I have a more detailed review of Python IDEs that is probably a lot more useful.
As requests for IDE recommendations on the django-users mailing list/Google Group, and as I assume that anyone developing with Django knows they should search for answers on the net before asking, here is a summary of the most often recommended options.
- Pycharm: proprietary, expensive, full featured with lots of Django specific features including GUI for project creation, extensive auto-completion even in templates,. Very often recommended on the mailing list. $100 for individual license, free for open source and classroom use. Review here.

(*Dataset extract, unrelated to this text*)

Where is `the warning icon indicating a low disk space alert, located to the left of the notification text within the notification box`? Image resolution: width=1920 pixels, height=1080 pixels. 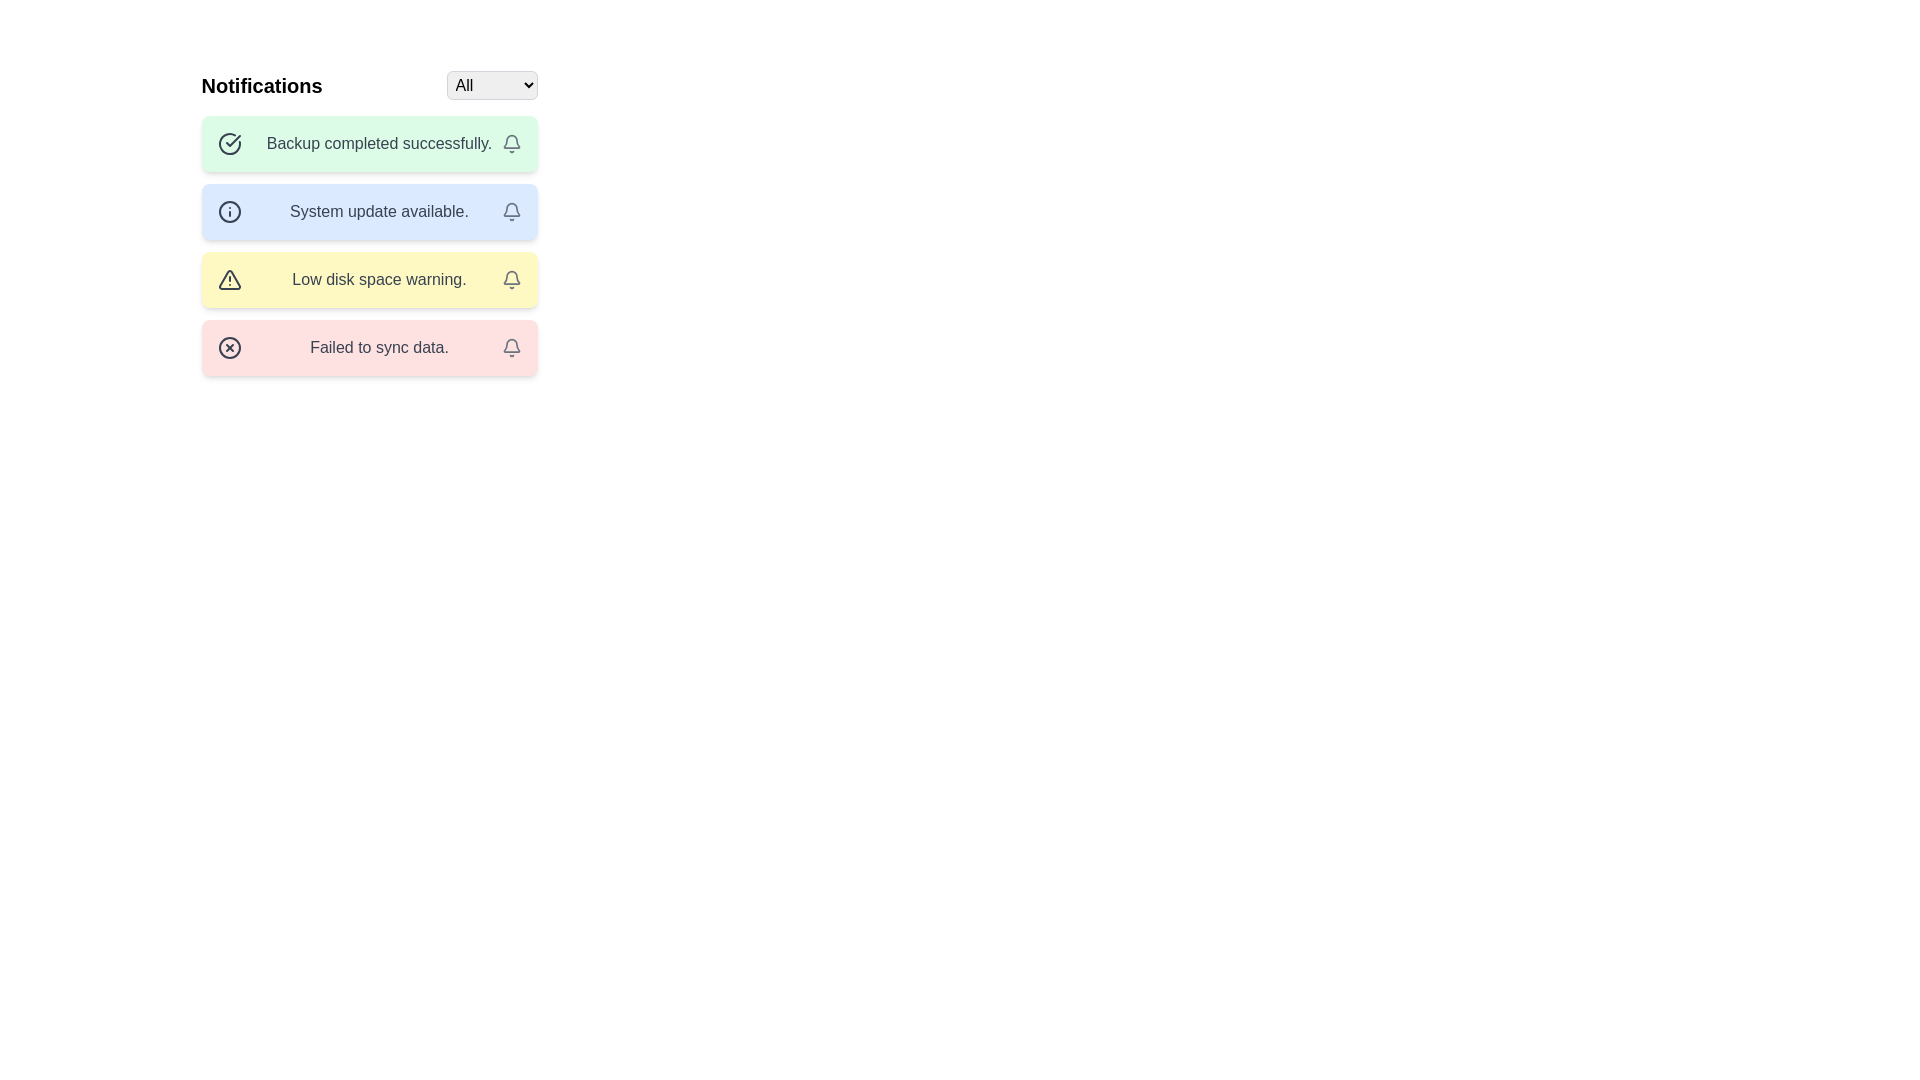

- Aptana Studio 3: open source, Eclipse/PyDev based and available as an Eclipse plug-in as well as stand alone, full featured with Django code completion etc. Often recommended on mailing list. Comparative review with Komodo, Pycharm, WIng IDE, Netbeans.I
- Komodo: Komdo Edit is an open source editor, Komodo IDE is a proprietary based on it. Some features of the IDE can be added to Komodo Edit with plugins. Both support Django templates fairly well (including highlighting syntax errors). IDE costs $195 for a single license, $87 year for support and upgrades.
- WingIDE: proprietary, full featured, Django support including template debugging. Single license $95 for non-commercial use, $245 for comemrcial use. Support and upgrades $89/year.
- Gedit: a text editor, but it can be turned into a fairly full featured Django IDE with plugins.
- Geany: Lightweight, but surprisingly good auto-completion. No support for Django templates (HTML highlighting only). Not a replacement for any of the above, but light weight. I use it on my netbook.
- Ulipad: Another lightweight option, and what I intend to try next. A text editor with some IDE features, and a Django support plugin.
- Emacs with various modes: no doubt very powerful, but not directly comparable to the others.
- Vim plus plugins: not really comparable with any of the above other than Emacs, and I really do not want to get into that war.
What I have omitted:
- Anything that is not cross platform
- Plain text editors
- Anything lacking documentation (Eric, at least as far as its Django support goes), positive reviews or recommendations on the mailing list.
I currently use Geany, but intend to try Ulipad, Gedit and, possibly, Eric. Geany is pretty good for something that light, but has some shortcomings: unintelligent (if generally effective) auto completion, no support for Django template language (highlights as HTML), and some GUI imperfections.